Her father moved to St. Louis in 1779 or 1780, some fifteen years after St. Louis was founded and some time after he had taken possession of a significant amount of property in the region. In 1795, Julia Cerré married Antoine Pierre Soulard (1766–1825). Antoine Soulard, a refugee of the French Revolution, was working as the Surveyor-General of Upper Louisiana when St. Louis was in Spanish territory. Her father gifted them 63 acres or 76 arpents of land when they married. Antoine Soulard developed an orchard on the property. She and Antoine Soulard had four children: James Gaston, Elizabeth, Henry "Gustave", and Benjamin.
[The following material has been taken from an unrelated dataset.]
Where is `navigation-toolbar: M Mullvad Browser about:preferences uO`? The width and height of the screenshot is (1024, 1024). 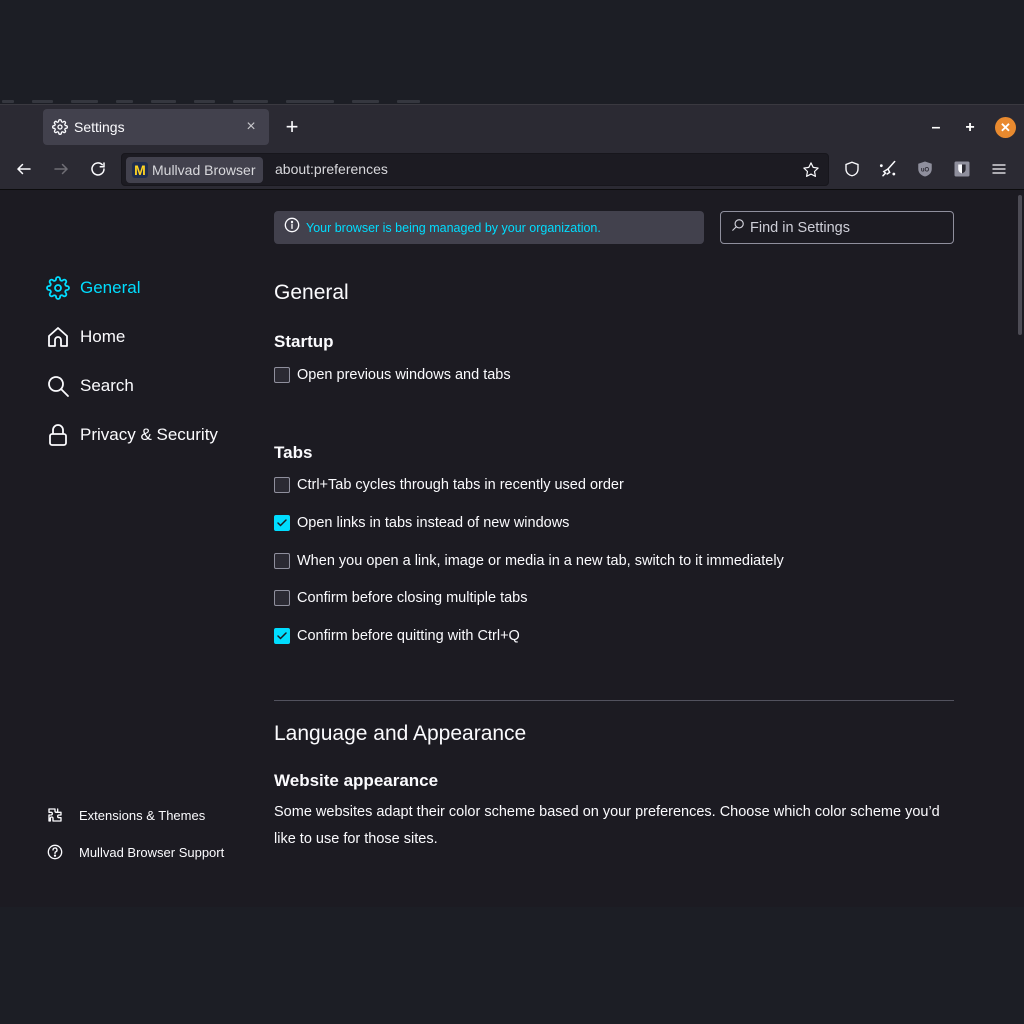 navigation-toolbar: M Mullvad Browser about:preferences uO is located at coordinates (512, 170).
After the Louisiana Purchase, the validity of Soulard's ownership of the land was called into question. Antoine Soulard filed suit but died intestate; his heirs, including Julia Soulard, spent over a decade fighting for ownership. The case went to the Supreme Court of Missouri and later the Supreme Court of the United States. The claimants lost in Soulard and others vs. United States in 1830. However, the Soulards were awarded 124 acres in 1836.
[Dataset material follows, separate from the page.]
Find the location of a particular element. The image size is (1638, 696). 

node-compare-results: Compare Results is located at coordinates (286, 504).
Julia Soulard lived on the land until 1836, when part of it was annexed to the city of St. Louis; this was known as "Soulard's first addition." A second addition was annexed in 1842, with Soulard transferring some land to the city under her condition that it be used as a public market. Soulard worked with Bishop Joseph Rosati to build a church, Holy Trinity, on two lots she donated. Holy Trinity did not materialize due to low funds; later Vincentian Fathers took over the property and built St. Vincent de Paul Catholic Church on the site, 1427 S. Ninth Street.

Soulard and her family members were interred in Calvary Cemetery in St. Louis. The neighborhood Soulard, Julia's Cafe at Soulard Farmers Market, Soulard Street, Cerre Street, and Julia Street are named for Soulard and her family.